Vineet Lal is a literary translator from French to English, based in Scotland. He has degrees in French from the University of Edinburgh and Princeton University, and in Translating and Conference Interpreting from Heriot-Watt University. In 2010 he was awarded one of the first-ever Mentorships in Literary Translation by the British Centre for Literary Translation, and in 2011 published his first full-length translation, Lacrimosa by Régis Jauffret. He is currently working on a translation of The Woman Who Never Grew Old by Grégoire Delacourt, and his first translated children’s book, Panthera Tigris, will be published later this year. His literary interests include the French nouveau roman, childhood in French cinema and children’s fiction, particularly the work of C.S. Lewis, Philip Pullman, Alan Garner and Tove Jansson. He has also interpreted for Francophone authors at the Edinburgh International Book Festival for many years – including Goncourt winners Alexis Jenni and Tahar Ben Jelloun, Annie Ernaux and Michel Bussi – and has been a Trustee of Edinburgh UNESCO City of Literature since 2013.
Prof Chris Whatley
Chris Whatley is a Professor of Scottish History at the University of Dundee. His specialist field is Scotland history from the seventeenth century. The book that he considers to best represents him is his award winning book The Scots and the Union released in the run up to the Independence referendum in 2014.
Prof Richard Oram
Professor Richard Oram is a Dean of Faculty of Arts and Humanities at the University of Stirling. In 2008 he was appointed a member of the Historic Environment Advisory Council for Scotland.
Dr Annie Tindley
Dr Annie Tindley is a senior lecturer in Modern British History at Newcastle University. She specialises in rural and aristocratic elites in the nineteenth and early twentieth centuries.

★ ★ ★ ★ ★

[JOBS]
(a) According to the biographies, in what year did Vineet Lal publish his first full-length translation?
(b) From the biographies, set down word for word the part that opens with the words containing "Prof Richard Oram" and closes with "Council for Scotland.".
(c) Rewrite the paragraph in the biographies beginning "Chris Whatley is a Professor" in a shorter form, keeping its main facts.
The listing comes from a separate source unrelated to the biographies.

[AVAILABLE DATA]
★ ★ ★ ★ ★

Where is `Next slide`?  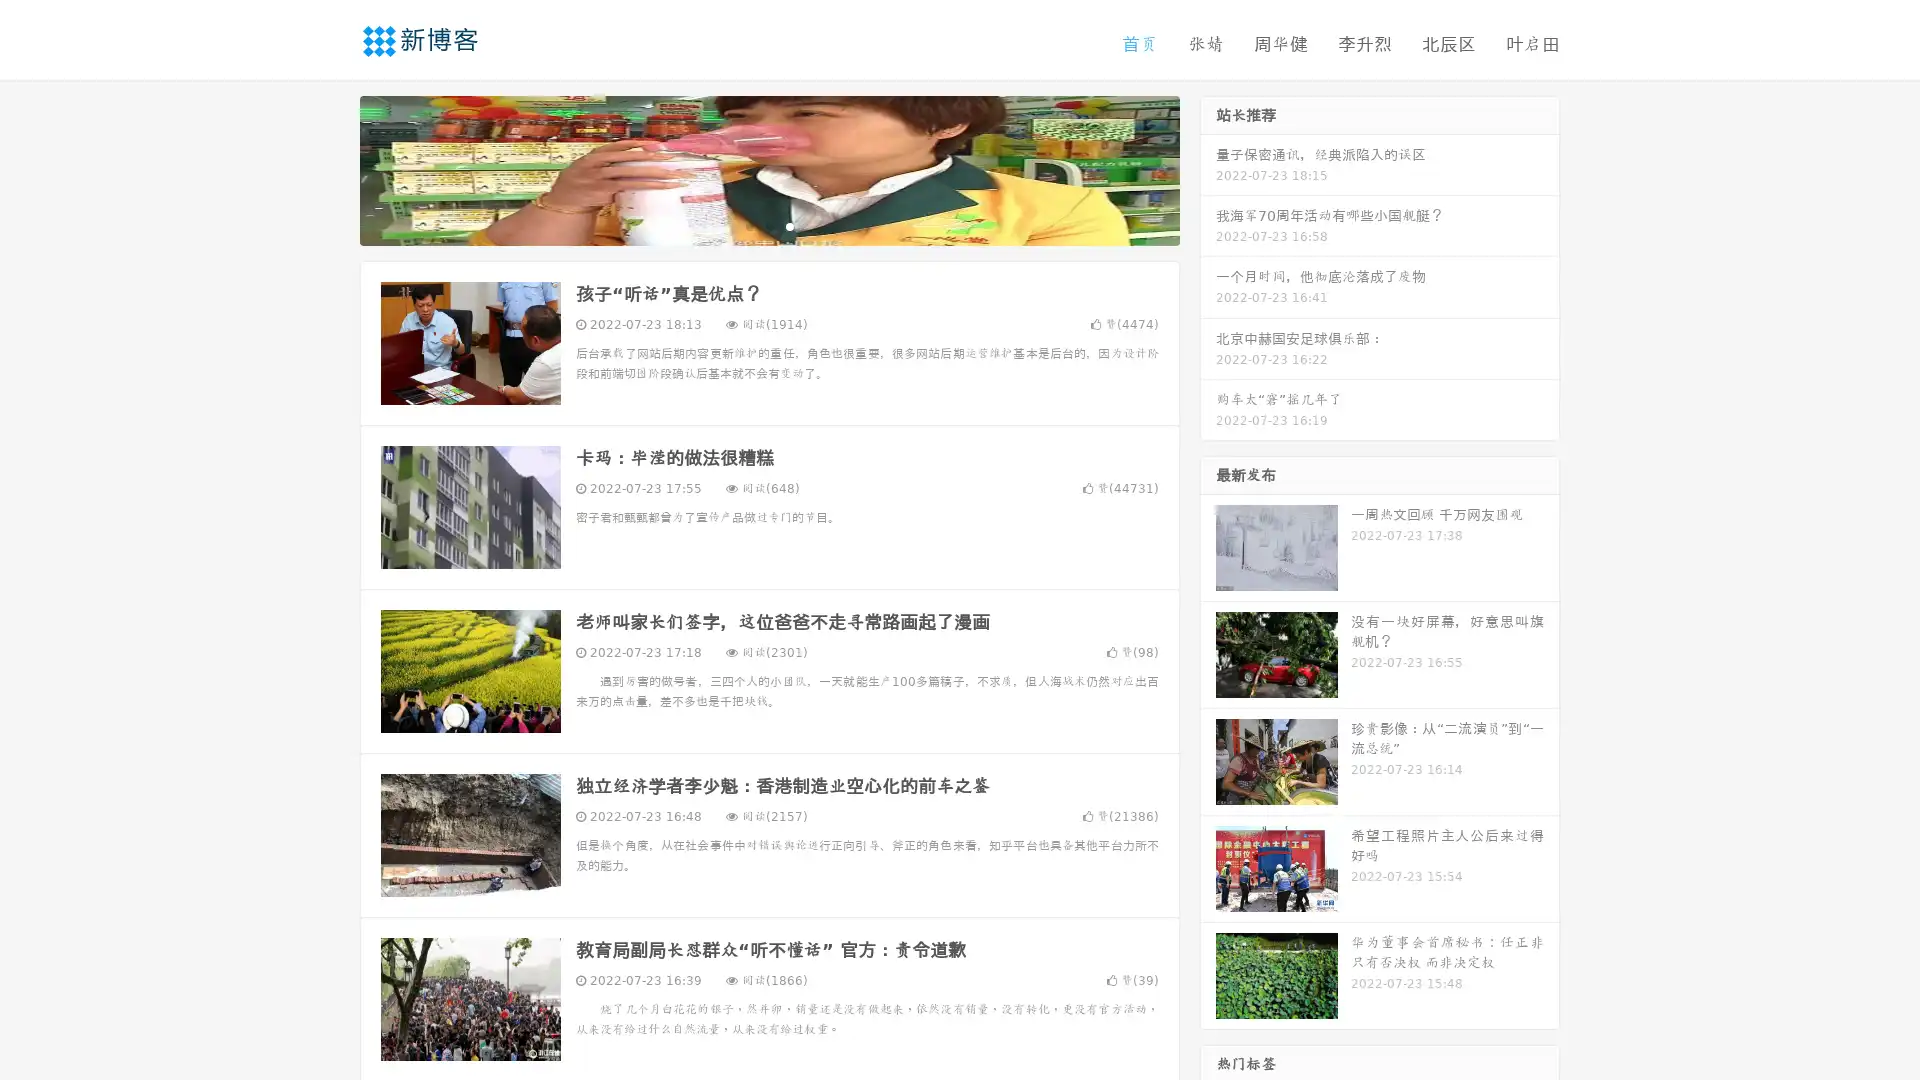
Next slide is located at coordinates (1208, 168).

★ ★ ★ ★ ★

[WORKED ANSWERS]
(a) 2011

(b)
Prof Richard Oram
Professor Richard Oram is a Dean of Faculty of Arts and Humanities at the University of Stirling. In 2008 he was appointed a member of the Historic Environment Advisory Council for Scotland.

(c) Chris Whatley, Professor of Scottish History at the University of Dundee, specializes in Scottish history from the seventeenth century. He considers his award-winning book The Scots and the Union, released in the run-up to the 2014 independence referendum, to best represent him.